Preferably the characteristic noise map is made available by an external device. The characteristic noise map, in other words, is stored outside the hearing aid and in an external device. The external device is preferably a server or a smart phone. An external device has, in particular, the advantage that it has significantly more storage space than the hearing aid and, in addition, has a higher computing capacity and also a more extensive energy supply. In this way the hearing aid is relieved of load in the sense of storage space and energy consumption. In a first variant, the external device serves only as storage for one or more characteristic noise maps, and then transmits this/these to the hearing aid. The transmission takes place, in particular, when required, for example when entering the location whose characteristic noise map is thereupon transferred. A restaurant, for example, holds a characteristic noise map ready on its own server, and transmits this to users as soon as they enter the restaurant. A cloud solution with a centralized server which then keeps characteristic noise maps for a plurality of locations saved, is also suitable. Multiple users in particular can then, when required, request the respectively required characteristic noise map from the server. For this purpose, the hearing aid is, for example, connected to the server immediately via the Internet, or indirectly, e.g. via a smart phone. In this way it is, in addition, also advantageously possible for the user, through reference in advance to the characteristic noise maps, to determine such locations as are particularly quiet or which meet other, user-specific requirements.

_Available data_
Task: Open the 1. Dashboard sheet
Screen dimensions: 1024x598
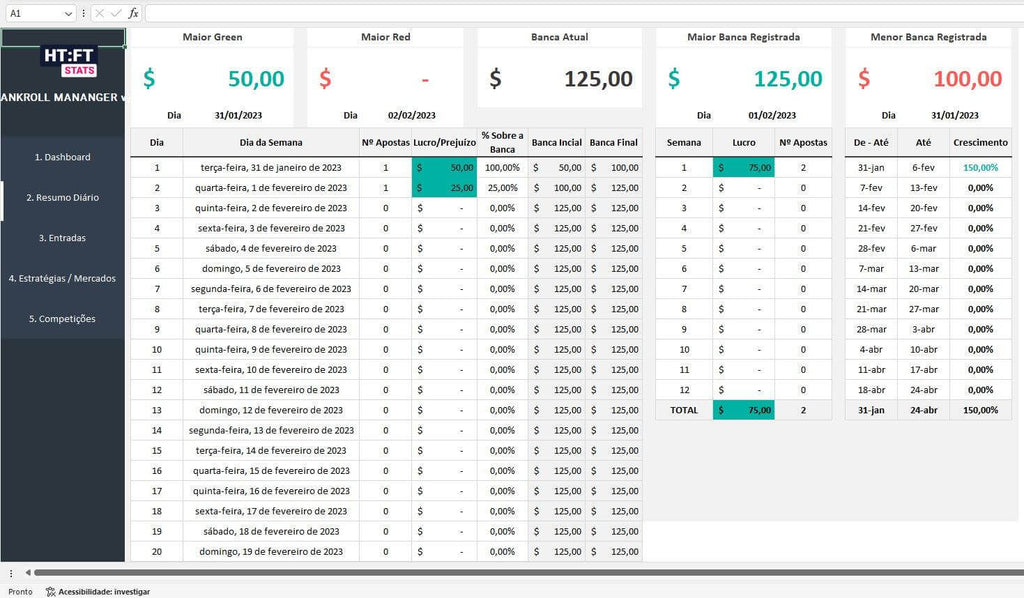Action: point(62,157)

_List of tasks_
[A] Using the passage on characteristic noise maps, answer each question:
(i) Which two kinds of external device does the passage name as preferred?
(ii) In the restaurant example, when is the characteristic noise map sent to users?
(iii) By what two routes can the hearing aid be connected to the server?
[B] List every advantage that the passage on characteristic noise maps says an external device has over the hearing aid.
The material plays no part in what follows and can be set aside.

_The replies_
[A]
(i) A server or a smart phone.
(ii) As soon as they enter the restaurant.
(iii) Immediately via the Internet, or indirectly, for example via a smart phone.

[B]
- Significantly more storage space
- A higher computing capacity
- A more extensive energy supply